TASK DESCRIPTION:
Please return the lines, both ends included, that run from the one containing "Click the banknote icon next to EUR" to the last line of the data below, exactly and alone.

Records excerpted from a collection
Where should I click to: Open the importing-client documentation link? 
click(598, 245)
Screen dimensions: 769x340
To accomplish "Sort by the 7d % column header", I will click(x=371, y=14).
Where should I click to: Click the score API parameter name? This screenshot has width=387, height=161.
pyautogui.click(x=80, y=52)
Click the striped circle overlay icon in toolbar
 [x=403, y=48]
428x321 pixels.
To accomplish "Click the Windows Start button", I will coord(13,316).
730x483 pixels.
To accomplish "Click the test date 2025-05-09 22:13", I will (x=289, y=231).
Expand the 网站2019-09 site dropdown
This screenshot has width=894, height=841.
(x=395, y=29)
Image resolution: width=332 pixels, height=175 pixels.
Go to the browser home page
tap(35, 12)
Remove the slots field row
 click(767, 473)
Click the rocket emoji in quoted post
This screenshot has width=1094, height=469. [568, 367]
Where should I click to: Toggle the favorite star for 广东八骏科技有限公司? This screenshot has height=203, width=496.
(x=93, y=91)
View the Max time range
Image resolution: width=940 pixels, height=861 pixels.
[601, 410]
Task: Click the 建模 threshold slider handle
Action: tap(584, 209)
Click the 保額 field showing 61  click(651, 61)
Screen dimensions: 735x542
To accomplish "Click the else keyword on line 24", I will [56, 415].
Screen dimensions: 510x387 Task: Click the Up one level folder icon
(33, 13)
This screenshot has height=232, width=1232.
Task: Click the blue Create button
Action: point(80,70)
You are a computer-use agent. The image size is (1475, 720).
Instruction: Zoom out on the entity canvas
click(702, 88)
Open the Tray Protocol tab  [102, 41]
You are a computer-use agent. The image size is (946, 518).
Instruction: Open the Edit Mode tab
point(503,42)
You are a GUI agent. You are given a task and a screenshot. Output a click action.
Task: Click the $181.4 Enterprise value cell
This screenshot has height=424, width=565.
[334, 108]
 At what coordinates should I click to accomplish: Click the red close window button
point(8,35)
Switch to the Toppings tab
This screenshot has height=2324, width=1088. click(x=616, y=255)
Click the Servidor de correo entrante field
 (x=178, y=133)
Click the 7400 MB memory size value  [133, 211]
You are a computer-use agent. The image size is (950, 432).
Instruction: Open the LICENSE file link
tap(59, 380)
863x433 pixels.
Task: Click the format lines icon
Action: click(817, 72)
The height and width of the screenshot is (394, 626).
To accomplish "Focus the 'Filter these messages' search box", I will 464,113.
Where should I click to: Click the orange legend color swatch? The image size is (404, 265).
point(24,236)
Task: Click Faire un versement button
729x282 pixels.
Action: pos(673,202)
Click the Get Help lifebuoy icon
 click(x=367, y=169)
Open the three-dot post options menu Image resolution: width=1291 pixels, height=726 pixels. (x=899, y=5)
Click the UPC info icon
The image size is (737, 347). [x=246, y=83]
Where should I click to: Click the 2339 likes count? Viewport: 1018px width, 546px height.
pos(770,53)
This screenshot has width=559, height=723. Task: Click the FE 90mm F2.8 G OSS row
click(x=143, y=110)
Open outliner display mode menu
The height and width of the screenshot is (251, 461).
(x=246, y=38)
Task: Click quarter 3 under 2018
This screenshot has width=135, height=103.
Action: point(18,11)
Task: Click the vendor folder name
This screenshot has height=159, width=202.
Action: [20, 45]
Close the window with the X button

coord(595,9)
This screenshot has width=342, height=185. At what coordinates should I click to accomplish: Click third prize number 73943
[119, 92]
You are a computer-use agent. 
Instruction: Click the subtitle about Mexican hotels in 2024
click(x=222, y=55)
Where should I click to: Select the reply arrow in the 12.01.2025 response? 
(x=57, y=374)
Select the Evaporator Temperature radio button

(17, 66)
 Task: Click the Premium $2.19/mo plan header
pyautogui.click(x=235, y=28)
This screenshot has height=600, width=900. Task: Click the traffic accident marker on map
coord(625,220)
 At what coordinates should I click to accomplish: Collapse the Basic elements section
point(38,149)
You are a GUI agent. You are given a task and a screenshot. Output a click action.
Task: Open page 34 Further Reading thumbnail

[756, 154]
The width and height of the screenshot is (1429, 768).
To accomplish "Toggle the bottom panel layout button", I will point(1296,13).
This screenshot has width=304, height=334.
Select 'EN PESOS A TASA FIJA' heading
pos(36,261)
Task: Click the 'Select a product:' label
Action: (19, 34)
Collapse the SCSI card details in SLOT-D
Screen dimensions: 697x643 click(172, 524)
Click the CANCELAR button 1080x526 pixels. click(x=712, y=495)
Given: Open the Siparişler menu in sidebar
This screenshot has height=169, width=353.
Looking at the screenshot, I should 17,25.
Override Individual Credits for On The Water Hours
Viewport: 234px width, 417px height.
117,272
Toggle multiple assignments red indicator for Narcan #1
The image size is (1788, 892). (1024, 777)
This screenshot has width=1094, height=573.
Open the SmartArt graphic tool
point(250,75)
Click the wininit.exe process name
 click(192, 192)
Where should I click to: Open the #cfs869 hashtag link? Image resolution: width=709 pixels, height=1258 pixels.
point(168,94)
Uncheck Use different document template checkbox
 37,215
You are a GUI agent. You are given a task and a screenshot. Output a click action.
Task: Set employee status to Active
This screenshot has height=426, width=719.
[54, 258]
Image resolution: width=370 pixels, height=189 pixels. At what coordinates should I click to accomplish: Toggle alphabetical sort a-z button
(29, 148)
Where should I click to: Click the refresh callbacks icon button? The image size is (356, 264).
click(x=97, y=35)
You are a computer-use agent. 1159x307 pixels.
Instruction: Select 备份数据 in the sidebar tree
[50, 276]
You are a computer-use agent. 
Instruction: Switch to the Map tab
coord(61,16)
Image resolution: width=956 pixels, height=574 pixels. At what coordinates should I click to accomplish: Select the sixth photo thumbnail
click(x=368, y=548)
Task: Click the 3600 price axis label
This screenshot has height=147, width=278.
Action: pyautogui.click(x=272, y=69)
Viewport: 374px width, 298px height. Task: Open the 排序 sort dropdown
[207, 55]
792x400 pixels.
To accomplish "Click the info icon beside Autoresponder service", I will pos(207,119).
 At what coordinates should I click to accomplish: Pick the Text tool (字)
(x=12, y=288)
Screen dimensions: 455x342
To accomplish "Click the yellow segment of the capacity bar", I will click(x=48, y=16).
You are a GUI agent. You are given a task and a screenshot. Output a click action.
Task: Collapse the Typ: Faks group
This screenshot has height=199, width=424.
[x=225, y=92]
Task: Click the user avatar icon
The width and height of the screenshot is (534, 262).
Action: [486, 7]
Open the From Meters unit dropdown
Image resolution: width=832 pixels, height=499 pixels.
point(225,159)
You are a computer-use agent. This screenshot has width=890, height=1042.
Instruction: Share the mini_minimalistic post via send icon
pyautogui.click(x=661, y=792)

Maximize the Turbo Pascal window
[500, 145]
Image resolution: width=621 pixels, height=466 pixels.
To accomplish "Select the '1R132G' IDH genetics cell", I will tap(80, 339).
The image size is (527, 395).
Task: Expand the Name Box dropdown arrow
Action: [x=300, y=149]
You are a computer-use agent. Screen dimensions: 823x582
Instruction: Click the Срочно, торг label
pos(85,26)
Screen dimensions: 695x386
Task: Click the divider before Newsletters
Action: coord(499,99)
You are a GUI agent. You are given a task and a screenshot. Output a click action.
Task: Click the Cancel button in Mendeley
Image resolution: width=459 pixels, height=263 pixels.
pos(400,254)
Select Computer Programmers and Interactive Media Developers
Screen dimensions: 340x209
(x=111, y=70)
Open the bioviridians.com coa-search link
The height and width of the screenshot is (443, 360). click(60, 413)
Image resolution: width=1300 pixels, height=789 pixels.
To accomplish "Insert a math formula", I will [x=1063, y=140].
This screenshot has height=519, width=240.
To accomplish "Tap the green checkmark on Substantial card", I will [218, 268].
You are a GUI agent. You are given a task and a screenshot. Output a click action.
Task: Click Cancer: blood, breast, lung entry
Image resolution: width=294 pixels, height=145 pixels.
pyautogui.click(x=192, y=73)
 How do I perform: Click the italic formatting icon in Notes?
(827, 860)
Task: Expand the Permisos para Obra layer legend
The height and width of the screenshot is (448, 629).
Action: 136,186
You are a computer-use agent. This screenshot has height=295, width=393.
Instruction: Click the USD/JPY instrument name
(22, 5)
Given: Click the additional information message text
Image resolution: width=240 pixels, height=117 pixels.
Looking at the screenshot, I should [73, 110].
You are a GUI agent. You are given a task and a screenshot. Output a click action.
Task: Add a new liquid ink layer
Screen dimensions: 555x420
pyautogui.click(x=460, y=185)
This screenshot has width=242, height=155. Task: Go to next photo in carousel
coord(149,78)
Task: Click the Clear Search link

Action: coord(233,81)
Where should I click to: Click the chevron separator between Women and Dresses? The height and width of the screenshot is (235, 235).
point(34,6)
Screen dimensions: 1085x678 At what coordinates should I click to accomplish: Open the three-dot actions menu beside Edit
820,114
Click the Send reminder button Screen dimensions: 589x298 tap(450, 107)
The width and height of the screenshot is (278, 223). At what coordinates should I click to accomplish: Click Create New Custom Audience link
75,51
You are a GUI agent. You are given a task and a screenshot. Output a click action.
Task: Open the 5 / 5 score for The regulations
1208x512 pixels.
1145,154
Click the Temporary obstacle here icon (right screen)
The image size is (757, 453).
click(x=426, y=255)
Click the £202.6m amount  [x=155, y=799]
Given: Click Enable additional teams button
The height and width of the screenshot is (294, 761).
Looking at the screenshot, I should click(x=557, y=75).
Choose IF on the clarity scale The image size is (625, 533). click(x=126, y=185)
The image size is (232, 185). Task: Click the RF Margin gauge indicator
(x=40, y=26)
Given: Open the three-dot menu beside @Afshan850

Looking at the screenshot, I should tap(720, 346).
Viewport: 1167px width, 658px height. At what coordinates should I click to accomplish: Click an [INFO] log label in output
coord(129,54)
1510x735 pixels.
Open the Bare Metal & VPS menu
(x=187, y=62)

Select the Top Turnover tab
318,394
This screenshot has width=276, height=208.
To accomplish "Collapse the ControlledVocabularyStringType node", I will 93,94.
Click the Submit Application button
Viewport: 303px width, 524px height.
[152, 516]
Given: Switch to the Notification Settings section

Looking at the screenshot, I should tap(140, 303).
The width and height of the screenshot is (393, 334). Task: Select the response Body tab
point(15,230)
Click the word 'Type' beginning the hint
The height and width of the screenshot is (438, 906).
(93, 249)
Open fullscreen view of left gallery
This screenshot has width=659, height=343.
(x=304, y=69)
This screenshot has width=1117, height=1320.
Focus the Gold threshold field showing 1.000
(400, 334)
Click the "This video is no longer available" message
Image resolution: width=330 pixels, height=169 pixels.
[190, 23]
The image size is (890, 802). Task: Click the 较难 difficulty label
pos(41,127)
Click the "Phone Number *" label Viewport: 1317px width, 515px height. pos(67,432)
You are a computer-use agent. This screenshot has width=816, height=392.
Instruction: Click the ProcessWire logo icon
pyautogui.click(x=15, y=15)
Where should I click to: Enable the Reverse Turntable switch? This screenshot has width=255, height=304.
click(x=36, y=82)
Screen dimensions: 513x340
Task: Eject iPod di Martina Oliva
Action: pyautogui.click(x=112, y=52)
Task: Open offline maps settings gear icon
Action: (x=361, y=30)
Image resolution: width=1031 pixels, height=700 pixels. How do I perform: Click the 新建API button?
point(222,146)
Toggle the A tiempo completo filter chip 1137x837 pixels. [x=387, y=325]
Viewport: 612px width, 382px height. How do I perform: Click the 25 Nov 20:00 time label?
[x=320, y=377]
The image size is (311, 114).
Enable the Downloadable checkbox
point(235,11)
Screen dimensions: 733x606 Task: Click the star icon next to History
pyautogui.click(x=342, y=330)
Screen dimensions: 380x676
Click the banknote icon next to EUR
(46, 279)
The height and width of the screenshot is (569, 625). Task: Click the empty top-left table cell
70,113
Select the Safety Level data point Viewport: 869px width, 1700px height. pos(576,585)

TASK ANSWER:
Click the banknote icon next to EUR
(46, 279)
The height and width of the screenshot is (569, 625). Task: Click the empty top-left table cell
70,113
Select the Safety Level data point Viewport: 869px width, 1700px height. pos(576,585)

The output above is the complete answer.